(Data excerpts)

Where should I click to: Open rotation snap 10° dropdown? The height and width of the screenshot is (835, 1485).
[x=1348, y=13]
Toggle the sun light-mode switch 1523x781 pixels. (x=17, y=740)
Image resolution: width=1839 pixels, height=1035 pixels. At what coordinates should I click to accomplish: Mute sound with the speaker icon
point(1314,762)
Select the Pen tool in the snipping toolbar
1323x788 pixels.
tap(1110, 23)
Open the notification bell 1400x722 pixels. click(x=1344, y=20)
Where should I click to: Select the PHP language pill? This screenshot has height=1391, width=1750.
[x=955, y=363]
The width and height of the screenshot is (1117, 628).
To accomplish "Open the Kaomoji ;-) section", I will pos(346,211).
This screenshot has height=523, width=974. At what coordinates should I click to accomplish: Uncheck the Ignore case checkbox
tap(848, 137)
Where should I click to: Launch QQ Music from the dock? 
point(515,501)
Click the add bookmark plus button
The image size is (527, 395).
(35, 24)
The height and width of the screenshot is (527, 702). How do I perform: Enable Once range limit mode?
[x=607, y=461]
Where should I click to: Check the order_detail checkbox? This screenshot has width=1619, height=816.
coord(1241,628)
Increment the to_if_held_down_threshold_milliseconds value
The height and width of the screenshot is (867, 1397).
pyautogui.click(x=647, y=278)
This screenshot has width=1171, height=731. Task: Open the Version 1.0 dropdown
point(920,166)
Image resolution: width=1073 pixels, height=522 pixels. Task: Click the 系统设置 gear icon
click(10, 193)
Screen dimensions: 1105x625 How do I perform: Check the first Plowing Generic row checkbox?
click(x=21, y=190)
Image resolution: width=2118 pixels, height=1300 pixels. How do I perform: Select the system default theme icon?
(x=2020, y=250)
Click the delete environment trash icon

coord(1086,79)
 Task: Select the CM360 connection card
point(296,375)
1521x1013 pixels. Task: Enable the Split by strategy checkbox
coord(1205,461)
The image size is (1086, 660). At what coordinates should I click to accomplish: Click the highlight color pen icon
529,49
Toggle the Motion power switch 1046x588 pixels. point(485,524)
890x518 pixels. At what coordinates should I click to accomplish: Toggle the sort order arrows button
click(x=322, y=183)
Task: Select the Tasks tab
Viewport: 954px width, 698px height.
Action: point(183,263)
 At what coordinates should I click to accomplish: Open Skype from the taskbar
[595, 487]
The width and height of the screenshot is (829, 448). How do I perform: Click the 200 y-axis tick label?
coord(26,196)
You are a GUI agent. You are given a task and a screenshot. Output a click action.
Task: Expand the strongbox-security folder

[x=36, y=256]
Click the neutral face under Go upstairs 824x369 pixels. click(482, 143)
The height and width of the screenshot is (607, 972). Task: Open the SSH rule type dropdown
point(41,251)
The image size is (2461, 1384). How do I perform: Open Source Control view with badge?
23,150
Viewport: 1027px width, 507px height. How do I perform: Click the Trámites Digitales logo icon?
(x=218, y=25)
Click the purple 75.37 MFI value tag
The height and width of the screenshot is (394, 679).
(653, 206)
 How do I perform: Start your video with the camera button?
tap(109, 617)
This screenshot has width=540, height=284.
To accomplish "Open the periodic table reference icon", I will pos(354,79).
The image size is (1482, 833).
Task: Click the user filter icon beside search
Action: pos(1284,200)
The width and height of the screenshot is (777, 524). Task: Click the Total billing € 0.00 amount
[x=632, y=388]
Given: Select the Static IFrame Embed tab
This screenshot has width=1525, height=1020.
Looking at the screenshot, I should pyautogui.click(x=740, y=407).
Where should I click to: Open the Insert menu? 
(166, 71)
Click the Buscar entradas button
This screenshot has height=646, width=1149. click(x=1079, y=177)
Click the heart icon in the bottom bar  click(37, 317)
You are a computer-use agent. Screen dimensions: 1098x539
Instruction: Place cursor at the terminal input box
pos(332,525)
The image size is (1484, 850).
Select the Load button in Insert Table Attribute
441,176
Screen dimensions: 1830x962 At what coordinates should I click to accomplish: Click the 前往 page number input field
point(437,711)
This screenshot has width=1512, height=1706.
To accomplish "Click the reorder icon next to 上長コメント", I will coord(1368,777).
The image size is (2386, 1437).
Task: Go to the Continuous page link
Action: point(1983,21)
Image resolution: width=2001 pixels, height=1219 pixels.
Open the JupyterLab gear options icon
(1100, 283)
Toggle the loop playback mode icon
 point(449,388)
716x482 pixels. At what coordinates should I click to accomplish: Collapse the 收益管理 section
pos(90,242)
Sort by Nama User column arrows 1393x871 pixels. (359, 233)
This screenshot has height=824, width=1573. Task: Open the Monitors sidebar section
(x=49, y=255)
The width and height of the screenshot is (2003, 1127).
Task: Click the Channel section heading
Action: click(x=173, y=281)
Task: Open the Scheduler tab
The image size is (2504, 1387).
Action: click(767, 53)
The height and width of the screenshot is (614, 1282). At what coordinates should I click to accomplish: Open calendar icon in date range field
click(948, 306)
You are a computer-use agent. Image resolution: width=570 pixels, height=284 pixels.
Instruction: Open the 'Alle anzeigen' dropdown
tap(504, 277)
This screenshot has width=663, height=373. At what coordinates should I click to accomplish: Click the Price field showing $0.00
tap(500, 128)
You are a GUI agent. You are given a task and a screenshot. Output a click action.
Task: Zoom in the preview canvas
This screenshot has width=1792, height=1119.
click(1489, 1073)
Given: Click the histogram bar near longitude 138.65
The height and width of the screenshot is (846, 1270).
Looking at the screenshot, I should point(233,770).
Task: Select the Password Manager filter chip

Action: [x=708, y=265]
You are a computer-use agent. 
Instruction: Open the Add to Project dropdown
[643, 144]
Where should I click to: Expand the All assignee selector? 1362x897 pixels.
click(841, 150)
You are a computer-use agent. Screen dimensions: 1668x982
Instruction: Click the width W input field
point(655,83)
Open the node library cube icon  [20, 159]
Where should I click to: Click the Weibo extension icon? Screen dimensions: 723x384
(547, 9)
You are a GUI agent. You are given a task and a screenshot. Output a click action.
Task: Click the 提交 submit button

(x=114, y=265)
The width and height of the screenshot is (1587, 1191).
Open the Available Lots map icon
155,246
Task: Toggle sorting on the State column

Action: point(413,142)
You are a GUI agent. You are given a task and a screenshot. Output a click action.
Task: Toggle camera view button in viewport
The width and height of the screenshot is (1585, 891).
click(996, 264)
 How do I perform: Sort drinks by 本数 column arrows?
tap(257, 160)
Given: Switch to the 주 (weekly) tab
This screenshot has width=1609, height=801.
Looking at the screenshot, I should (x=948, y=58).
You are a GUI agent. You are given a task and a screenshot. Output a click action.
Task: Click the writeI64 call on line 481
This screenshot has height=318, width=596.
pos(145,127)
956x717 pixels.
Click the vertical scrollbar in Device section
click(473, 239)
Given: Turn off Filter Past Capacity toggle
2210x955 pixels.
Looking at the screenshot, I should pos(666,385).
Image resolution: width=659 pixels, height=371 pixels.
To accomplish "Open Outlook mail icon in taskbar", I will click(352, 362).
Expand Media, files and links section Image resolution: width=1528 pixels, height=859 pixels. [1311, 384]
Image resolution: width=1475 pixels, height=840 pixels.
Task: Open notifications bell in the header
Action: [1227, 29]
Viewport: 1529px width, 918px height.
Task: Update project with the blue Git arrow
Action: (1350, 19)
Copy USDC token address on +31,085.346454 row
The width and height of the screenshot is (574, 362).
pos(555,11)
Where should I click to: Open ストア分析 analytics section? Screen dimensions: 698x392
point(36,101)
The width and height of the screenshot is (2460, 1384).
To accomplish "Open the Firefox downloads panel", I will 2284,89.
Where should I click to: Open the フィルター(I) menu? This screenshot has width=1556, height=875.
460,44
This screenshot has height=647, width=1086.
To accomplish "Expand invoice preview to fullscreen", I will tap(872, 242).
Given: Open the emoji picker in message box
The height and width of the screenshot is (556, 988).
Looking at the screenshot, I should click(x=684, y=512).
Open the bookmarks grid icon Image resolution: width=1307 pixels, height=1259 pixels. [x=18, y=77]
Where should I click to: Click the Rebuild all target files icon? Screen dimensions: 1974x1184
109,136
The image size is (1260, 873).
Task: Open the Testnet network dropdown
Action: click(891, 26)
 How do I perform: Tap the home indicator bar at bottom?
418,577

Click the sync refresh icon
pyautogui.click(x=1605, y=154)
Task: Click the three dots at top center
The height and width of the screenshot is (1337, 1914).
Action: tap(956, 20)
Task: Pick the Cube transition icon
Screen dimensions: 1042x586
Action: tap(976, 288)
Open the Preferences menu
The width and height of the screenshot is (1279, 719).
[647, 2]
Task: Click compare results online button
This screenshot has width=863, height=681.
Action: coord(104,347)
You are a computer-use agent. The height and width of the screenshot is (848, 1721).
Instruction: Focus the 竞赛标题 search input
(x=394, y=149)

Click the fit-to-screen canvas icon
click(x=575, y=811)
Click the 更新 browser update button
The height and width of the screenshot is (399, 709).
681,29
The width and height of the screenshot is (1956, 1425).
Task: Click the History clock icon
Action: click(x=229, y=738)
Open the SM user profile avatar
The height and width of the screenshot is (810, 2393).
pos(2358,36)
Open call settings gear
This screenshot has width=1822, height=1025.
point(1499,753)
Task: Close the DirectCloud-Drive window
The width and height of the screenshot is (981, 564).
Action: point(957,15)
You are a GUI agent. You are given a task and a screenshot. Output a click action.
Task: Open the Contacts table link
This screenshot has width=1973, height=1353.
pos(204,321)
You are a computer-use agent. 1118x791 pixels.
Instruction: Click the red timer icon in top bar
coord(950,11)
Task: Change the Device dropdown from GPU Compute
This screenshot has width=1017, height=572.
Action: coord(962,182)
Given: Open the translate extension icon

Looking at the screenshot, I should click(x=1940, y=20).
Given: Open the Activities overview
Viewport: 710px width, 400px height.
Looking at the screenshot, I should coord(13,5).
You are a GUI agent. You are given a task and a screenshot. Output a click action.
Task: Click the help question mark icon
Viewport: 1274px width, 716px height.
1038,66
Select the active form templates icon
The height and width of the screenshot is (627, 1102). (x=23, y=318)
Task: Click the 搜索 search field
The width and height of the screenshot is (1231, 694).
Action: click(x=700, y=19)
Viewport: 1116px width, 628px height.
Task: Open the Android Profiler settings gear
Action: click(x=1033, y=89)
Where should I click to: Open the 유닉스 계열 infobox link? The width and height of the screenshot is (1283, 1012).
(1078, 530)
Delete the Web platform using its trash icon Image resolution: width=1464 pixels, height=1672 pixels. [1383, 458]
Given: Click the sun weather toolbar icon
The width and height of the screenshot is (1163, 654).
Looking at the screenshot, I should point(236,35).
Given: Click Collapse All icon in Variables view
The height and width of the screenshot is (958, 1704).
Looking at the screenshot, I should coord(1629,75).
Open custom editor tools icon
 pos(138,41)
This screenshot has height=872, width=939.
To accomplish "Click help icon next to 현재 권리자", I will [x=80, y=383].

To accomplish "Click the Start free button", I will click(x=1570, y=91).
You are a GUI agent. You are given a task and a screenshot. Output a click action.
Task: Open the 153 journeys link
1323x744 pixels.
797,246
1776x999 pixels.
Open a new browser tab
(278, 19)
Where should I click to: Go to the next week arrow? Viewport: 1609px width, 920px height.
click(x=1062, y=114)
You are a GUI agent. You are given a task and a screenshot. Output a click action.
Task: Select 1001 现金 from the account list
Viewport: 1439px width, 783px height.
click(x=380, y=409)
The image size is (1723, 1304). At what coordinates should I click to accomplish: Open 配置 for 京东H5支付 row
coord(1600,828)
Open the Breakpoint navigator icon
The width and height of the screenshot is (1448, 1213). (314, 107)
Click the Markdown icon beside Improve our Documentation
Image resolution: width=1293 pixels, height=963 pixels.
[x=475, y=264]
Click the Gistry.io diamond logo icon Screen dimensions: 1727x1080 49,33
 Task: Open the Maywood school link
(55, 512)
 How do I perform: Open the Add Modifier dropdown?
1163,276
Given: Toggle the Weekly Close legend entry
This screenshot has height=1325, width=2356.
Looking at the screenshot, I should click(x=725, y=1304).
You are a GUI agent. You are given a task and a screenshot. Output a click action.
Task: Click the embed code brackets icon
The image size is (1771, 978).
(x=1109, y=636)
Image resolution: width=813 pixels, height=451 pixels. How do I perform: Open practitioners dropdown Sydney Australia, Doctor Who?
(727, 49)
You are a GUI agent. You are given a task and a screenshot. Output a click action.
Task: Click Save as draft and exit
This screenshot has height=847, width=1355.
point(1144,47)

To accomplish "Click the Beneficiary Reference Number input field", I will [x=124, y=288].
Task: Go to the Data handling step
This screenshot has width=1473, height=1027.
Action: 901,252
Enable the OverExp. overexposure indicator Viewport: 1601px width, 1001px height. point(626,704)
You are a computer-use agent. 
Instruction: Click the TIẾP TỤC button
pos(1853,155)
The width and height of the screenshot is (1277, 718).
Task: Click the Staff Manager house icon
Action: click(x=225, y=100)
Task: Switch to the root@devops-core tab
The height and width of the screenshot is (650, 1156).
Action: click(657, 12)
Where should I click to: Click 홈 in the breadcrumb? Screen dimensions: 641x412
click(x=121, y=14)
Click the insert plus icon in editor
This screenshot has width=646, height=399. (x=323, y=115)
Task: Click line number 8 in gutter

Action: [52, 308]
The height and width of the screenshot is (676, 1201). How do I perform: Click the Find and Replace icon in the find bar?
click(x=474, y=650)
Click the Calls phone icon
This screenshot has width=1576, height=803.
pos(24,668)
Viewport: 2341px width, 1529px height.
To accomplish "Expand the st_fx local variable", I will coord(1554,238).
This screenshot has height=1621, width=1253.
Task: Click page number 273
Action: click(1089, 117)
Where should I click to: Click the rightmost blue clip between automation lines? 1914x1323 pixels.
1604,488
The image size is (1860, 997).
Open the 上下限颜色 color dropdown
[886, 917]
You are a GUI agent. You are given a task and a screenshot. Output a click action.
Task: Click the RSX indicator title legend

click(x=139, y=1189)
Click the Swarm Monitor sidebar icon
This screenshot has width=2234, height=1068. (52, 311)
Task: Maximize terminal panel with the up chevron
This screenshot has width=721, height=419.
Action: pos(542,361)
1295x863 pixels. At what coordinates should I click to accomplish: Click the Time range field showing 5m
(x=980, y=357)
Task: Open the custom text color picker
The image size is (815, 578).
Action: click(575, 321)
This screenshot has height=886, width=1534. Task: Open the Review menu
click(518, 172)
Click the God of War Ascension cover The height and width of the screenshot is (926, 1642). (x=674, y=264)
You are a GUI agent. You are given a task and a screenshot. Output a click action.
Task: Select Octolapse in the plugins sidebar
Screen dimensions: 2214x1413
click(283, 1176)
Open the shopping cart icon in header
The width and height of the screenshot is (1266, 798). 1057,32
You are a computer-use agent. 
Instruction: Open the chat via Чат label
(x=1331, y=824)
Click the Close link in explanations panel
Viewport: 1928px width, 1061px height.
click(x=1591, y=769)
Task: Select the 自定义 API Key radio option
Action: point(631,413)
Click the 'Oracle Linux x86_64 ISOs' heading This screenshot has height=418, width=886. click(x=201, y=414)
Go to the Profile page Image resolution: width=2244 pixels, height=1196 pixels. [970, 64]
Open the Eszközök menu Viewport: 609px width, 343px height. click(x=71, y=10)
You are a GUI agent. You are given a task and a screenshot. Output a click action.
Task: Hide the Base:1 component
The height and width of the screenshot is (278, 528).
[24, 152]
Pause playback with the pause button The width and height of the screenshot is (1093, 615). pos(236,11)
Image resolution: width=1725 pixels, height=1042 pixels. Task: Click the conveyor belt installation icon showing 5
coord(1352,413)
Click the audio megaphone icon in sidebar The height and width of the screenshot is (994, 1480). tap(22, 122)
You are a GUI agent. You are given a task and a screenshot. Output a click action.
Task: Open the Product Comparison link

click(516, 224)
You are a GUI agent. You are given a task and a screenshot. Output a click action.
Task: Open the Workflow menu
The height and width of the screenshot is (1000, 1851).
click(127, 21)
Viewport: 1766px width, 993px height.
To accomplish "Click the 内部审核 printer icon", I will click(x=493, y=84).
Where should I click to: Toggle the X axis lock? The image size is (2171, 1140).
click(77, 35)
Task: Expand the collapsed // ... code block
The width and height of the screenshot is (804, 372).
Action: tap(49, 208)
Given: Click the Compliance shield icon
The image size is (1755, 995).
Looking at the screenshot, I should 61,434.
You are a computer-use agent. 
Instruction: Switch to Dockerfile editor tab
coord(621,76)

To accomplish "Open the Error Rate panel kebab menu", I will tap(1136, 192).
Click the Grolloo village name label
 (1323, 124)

- [What is expected] In the records above, find every line that contains the word "help" and copy it.

- [Worked solution]
Task: Click the help question mark icon
To accomplish "Click help icon next to 현재 권리자", I will [x=80, y=383].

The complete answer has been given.